Chief Inspector Bish Ortley of the London Met, divorced and still grieving the death of his son, has been drowning his anger in Scotch. Something has to give, and he’s no sooner suspended from the force than a busload of British students is subject to a deadly bomb attack across the Channel. Bish’s daughter is one of those on board.
Also on the bus is Violette LeBrac. Raised in Australia, Violette has a troubled background. Thirteen years ago her grandfather bombed a London supermarket, killing dozens of people. Her mother, Noor, is serving a life sentence in connection with the incident. But before Violette’s part in the French tragedy can be established she disappears.
Bish, who was involved in Noor LeBrac’s arrest, is now compelled to question everything that happened back then. And the more he delves into the lives of the family he helped put away, the more he realises that truth wears many colours.

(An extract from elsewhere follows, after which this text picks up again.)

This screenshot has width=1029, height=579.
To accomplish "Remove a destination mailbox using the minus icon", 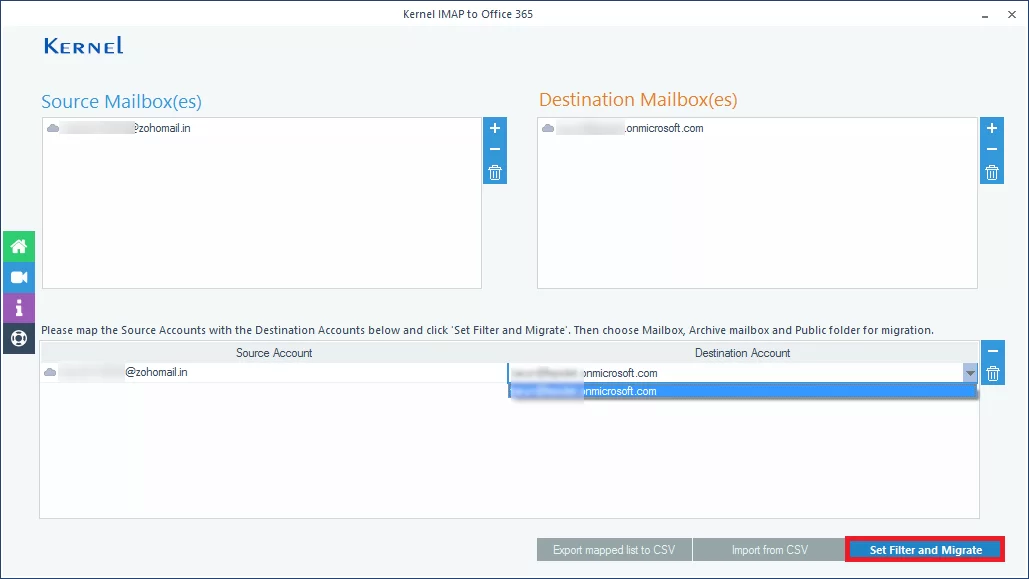I will tap(991, 149).
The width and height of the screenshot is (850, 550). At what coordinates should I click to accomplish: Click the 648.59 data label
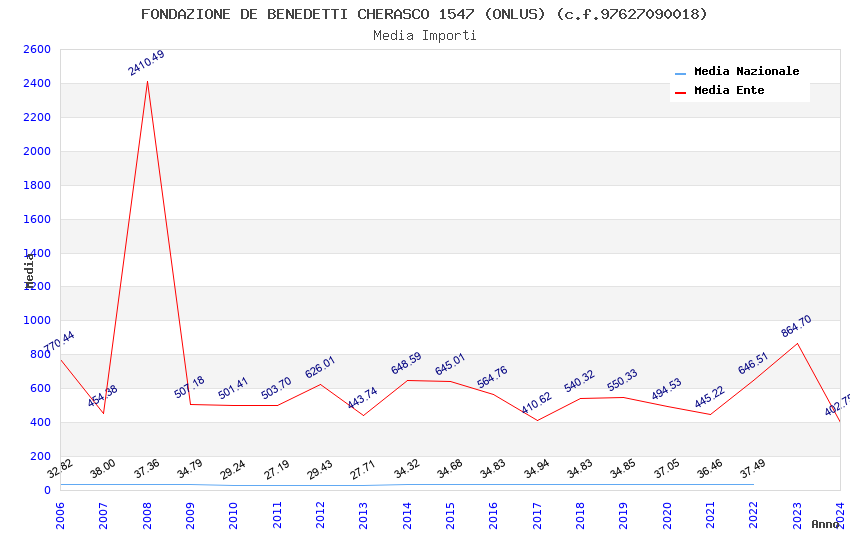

‘Tell the Truth, Shame the Devil’ is the new novel from Australian author Melina Marchetta.
This latest book is another about-turn for beloved Marchetta, who burst onto the publishing scene with award-winning young adult book ‘Looking for Alibrandi’ in 1992, followed by more YA fare in ‘Saving Francesca’ and Printz-winning ‘On the Jellicoe Road’ (which also has a companion early-reader in ‘The Gorgon in the Gully’). In 2010 she came out with a sort-of sequel to ‘Saving Francesca’ with ‘The Piper’s Son’, which was long-listed for the Miles Franklin award … she then broke away from YA and contemporary tales with critically-acclaimed high-fantasy series ‘Lumatere Chronicles’ spanning three books. And now with ‘Tell the Truth, Shame the Devil,’ Marchetta is breaking new ground yet again – with an adult crime/mystery-thriller, which I think proves her to be Australia’s most versatile author writing today.
I’ve now re-read this book three times in three months (as I was kindly given an advance copy) – and I’m continually surprised by how much I love it, and new facets I come to admire and uncover in the story. For anyone who is mildly concerned that they won’t get as much enjoyment out of a Melina novel that’s not in the usual genre or readership for her, let me assure you there’s absolutely nothing to worry about – and also, there’s no such thing as “usual” when talking about Melina Marchetta anymore. And that’s a good thing.
For one thing – Marchetta has always written mysteries. From Josie Alibrandi’s parentage, to the truth of Taylor Markham’s abandonment by her mother and how she came to catch a train with Jonah Griggs when they were 14-years-old, even Lumatere Chronicles’ cryptic “there's a babe in my belly that whispers the valley,” and the curse that was lifted … it’s true that most every story ever told has a mystery somewhere at its centre, and Marchetta’s novels have been no different over time. It’s just that in ‘Tell the Truth, Shame the Devil’ she’s really immersing the novel in mystery-thriller as the pivot-point.
But Marchetta’s books – whether contemporary, high fantasy, or now crime-thriller –her books will have family at the centre, always and forever. ‘Tell the Truth, Shame the Devil’ is at once about Chief Inspector Bish Ortley, suspended from the London Met and investigating a bomb attack that came very close to killing his own daughter … but there’s more to the story of Bish; his broken marriage and ex-wife who’s about to give birth to another man’s child, and his daughter – Bee – who has been drifting away from all of them since a terrible accident years ago, and his mother Saffron who has only just come into her own as a grandmother when she was never the maternal sort with Bish growing up. The Ortley’s are one side of this coin, on the other are the LeBrac and Sarraf’s – whom Bish believes to be a deadly crime family paying their dues and serving apt life-sentences for a terrorist act carried out just over a decade ago. But as he starts digging he finds a family full of tragedy and love, history and mystery that needs unravelling – with roots in Alexandria and the Algerian War, who were once a British immigrant success story, condemned in a trial-by-media …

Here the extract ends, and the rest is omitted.